Subagents: isolated context for parallel work

Subagents take the focused-agent idea one step further by providing additional context isolation. A subagent runs an agent in its own separate context window, does its work, and sends back a summary to the calling agent. The main agent’s context stays focused on the overarching goal.

Imagine you need to understand how authentication works across a large codebase before making changes. If the main agent does this research itself, it reads dozens of files, runs searches, and processes hundreds of lines of code – all of which fills the context window. By the time the research is done, there’s less room for the actual implementation work. With a subagent, you delegate the investigation to an isolated session. The subagent reads all those files in its own context, synthesizes the findings, and returns a concise report. The main agent gets the conclusions without the journey.
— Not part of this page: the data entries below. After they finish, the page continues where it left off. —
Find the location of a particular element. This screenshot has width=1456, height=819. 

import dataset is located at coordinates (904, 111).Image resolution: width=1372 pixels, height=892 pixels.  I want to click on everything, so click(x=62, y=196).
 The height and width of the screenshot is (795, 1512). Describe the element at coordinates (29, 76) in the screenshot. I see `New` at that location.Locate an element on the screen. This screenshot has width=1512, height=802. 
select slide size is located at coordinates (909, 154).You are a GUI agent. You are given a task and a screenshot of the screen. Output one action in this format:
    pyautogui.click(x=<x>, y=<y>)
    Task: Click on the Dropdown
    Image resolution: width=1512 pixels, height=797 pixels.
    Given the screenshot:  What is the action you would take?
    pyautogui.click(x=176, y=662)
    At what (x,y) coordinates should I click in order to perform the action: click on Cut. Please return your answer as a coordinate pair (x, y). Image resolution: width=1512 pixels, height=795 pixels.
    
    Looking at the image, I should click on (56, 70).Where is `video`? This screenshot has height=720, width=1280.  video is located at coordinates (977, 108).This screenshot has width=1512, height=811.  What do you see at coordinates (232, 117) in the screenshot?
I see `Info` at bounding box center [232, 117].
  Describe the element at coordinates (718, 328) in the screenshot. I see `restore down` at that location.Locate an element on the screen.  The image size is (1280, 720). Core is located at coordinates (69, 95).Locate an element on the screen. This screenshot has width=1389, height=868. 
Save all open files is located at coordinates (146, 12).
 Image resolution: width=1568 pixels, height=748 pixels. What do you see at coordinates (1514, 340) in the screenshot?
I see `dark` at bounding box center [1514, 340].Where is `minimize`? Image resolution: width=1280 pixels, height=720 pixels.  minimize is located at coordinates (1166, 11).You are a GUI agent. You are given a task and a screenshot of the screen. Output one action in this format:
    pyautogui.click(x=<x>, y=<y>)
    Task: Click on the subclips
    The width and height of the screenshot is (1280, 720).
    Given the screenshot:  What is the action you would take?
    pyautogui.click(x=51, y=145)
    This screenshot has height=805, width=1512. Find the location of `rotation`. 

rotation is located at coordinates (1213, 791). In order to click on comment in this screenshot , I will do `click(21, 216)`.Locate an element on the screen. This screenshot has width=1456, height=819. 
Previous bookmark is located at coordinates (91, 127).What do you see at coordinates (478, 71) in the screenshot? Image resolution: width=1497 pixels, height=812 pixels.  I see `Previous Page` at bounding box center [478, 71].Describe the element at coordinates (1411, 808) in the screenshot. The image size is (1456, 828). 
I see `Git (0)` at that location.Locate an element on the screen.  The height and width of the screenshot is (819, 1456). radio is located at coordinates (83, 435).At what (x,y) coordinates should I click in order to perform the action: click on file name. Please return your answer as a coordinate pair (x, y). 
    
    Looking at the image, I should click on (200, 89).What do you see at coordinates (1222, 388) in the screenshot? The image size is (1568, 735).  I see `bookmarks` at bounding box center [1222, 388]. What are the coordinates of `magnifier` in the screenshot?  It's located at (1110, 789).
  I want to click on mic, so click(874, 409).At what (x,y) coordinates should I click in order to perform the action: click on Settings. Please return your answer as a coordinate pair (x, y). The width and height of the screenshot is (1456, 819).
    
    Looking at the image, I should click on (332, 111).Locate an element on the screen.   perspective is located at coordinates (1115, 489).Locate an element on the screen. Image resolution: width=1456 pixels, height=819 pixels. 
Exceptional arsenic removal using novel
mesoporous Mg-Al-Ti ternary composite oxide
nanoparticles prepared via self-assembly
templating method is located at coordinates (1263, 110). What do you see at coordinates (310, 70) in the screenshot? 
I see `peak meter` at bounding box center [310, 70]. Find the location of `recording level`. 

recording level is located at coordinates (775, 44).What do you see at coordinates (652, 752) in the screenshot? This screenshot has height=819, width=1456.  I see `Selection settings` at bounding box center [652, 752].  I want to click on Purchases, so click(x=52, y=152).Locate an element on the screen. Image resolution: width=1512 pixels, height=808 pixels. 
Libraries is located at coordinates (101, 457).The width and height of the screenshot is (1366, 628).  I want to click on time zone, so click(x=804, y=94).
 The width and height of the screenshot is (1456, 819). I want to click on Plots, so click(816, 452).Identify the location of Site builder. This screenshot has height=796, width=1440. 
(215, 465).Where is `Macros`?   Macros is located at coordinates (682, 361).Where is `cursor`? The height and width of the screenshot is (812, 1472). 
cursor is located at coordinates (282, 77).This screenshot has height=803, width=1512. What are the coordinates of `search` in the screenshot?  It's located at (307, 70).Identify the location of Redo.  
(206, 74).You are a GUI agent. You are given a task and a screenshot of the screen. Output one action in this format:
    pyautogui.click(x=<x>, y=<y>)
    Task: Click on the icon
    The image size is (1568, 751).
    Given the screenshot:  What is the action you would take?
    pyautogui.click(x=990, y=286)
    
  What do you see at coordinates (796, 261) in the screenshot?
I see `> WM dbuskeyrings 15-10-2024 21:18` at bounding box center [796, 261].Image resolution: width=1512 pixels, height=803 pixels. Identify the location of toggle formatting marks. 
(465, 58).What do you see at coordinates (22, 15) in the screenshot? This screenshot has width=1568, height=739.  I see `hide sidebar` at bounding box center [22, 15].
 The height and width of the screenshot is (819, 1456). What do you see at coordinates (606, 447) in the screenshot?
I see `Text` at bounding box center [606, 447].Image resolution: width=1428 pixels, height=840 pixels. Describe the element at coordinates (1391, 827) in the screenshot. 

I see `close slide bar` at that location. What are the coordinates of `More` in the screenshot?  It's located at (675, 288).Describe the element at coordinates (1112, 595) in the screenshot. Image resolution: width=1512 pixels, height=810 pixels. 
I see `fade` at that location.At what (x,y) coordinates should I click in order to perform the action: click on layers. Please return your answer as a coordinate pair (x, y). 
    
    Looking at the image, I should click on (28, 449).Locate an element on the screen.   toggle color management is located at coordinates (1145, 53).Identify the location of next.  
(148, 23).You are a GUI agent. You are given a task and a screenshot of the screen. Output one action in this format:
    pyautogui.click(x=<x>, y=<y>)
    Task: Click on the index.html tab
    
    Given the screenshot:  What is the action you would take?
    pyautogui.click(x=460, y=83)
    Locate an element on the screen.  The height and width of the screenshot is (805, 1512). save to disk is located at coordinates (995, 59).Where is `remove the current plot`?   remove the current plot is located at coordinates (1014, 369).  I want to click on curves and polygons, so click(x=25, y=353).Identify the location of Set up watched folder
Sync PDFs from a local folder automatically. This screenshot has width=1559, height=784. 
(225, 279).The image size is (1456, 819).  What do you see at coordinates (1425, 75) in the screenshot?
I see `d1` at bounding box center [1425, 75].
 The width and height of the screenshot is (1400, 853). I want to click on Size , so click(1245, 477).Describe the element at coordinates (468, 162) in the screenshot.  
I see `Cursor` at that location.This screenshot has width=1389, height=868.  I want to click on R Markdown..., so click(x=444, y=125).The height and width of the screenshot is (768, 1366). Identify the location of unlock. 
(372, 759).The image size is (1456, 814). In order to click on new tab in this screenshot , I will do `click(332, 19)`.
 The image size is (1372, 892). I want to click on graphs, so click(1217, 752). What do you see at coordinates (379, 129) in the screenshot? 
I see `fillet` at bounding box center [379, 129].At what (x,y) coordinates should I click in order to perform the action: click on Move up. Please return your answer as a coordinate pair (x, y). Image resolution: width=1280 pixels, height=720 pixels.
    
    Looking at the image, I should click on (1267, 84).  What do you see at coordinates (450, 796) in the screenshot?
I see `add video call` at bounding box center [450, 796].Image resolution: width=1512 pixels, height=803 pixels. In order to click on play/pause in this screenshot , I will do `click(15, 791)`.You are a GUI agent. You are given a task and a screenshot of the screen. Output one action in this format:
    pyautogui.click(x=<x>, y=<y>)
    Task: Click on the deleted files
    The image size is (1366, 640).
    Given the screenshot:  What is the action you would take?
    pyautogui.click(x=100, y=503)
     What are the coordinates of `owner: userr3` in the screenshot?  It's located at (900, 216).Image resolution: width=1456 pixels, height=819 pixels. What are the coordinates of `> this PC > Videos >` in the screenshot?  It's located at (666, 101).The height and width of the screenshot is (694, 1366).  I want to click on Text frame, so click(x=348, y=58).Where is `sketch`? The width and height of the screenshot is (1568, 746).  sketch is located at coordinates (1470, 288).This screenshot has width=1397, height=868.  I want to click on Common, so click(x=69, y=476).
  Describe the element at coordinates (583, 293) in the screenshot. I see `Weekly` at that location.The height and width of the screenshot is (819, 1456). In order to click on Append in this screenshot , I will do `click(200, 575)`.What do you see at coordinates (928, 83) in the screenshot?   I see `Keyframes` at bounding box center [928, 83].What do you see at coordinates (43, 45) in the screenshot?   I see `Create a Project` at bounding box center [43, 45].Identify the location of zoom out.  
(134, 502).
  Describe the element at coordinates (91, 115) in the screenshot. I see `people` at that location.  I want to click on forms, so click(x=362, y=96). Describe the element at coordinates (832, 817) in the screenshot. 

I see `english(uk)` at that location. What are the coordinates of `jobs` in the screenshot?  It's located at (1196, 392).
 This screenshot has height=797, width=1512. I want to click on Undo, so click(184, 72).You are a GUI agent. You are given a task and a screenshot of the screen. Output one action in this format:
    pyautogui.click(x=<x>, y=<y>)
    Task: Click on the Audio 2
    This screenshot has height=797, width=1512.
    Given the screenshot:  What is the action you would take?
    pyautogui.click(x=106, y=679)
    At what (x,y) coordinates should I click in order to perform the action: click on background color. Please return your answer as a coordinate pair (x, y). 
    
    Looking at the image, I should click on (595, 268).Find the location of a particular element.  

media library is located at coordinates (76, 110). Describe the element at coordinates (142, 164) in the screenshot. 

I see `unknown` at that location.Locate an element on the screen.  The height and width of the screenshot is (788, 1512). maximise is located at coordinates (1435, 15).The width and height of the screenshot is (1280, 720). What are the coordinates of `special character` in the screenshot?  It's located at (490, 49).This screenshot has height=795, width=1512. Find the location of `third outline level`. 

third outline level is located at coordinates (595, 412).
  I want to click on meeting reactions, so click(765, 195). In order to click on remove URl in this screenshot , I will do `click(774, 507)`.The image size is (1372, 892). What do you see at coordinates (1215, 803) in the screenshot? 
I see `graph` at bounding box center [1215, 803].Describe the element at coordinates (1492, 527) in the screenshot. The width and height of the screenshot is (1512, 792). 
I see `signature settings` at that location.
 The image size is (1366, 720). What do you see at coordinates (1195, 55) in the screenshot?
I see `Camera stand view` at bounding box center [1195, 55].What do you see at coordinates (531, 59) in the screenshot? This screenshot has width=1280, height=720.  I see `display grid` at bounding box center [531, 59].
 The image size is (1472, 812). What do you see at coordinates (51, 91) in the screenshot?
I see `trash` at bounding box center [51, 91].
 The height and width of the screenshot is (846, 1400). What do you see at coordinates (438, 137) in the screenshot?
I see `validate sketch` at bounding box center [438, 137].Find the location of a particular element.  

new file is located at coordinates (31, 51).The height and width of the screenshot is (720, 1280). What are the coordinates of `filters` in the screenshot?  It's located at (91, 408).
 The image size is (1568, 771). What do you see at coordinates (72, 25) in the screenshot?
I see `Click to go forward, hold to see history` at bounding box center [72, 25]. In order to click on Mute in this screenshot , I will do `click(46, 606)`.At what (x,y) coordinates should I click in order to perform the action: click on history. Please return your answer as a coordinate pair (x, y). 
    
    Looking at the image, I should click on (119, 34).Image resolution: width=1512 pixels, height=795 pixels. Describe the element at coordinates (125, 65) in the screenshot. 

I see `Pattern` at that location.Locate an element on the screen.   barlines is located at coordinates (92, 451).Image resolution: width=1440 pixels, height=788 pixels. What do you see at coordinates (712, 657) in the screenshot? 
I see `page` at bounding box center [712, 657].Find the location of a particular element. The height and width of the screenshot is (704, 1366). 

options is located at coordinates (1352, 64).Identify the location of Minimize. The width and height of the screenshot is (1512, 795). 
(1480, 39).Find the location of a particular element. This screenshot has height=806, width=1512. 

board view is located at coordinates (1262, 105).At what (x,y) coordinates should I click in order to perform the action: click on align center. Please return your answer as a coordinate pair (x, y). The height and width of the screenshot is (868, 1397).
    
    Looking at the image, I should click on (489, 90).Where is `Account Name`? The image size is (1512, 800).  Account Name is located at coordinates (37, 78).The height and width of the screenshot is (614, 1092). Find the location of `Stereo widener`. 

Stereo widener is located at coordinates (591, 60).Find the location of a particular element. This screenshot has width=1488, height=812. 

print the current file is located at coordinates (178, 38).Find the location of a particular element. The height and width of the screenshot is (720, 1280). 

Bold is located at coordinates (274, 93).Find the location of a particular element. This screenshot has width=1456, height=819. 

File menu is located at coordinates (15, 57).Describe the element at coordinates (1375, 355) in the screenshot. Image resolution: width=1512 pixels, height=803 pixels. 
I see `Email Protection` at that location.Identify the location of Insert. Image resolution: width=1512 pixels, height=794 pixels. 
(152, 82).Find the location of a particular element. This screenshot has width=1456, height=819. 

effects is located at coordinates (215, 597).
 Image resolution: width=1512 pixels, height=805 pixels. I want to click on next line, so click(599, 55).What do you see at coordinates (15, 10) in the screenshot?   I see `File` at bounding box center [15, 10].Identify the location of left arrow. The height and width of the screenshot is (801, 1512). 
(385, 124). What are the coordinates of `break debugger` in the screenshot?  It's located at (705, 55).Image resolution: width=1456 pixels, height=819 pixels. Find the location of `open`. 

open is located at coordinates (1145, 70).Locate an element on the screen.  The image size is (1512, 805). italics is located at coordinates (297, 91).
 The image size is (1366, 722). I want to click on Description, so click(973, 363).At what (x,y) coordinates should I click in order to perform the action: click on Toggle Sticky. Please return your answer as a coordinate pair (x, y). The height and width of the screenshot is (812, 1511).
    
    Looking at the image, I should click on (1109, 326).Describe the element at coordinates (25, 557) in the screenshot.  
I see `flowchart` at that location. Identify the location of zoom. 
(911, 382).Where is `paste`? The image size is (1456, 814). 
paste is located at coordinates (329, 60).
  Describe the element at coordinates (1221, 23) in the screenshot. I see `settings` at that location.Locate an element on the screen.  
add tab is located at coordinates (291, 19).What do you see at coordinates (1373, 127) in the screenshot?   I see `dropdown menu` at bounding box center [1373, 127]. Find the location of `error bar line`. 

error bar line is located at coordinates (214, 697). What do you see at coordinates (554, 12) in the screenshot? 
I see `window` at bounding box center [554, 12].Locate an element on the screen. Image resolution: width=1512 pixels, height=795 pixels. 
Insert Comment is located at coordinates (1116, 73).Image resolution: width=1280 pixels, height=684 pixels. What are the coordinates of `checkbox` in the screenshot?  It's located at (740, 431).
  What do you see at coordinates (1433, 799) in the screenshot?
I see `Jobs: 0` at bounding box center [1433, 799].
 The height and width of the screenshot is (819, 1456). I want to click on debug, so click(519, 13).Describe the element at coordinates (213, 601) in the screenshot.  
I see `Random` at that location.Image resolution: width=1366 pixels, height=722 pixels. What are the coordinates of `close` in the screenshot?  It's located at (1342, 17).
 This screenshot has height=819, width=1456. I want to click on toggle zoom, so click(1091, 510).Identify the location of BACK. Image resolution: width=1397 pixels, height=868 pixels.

You can even dispatch multiple subagents in parallel. One investigates edge cases, another reviews for security concerns, a third checks how similar features are implemented elsewhere. Each works in its own isolated context, and the main agent synthesizes the results without any of that investigative overhead cluttering its workspace.

Context is the currency

Here’s how all the pieces fit together:

  • Tokens are the atoms – every interaction has a measurable cost
  • The context window is the budget – a fixed amount of working memory that determines how effectively the AI can operate
  • Progressive disclosure manages spending – loading knowledge only when it’s relevant preserves context for the work that matters
  • Tools and skills are powerful but expensive – every file read, search result, and command output consumes context, so you pay for what you use
  • Focused agents maximize value – by keeping context clean and dedicated to a single concern, they produce better results and the ability to use specialized models
  • Subagents provide isolation – they handle expensive investigation without consuming the main agent’s context budget

The reason custom agents and multi-agent workflows produce better results isn’t just organizational – it’s architectural. They work with the constraints of the technology rather than against them. A focused agent with clean context uses the same model, the same training, and the same capabilities as a generalist – but it produces better results because every token of context is working toward the task at hand.

If you take away one practical change from this article, make it this: start separating planning from implementation. Even that single step – having the AI create a plan you review before it writes code – can noticeably improve your results. You’ll catch wrong approaches earlier, save context for the work that matters, and get a clearer picture of what the AI intends to do before it does it.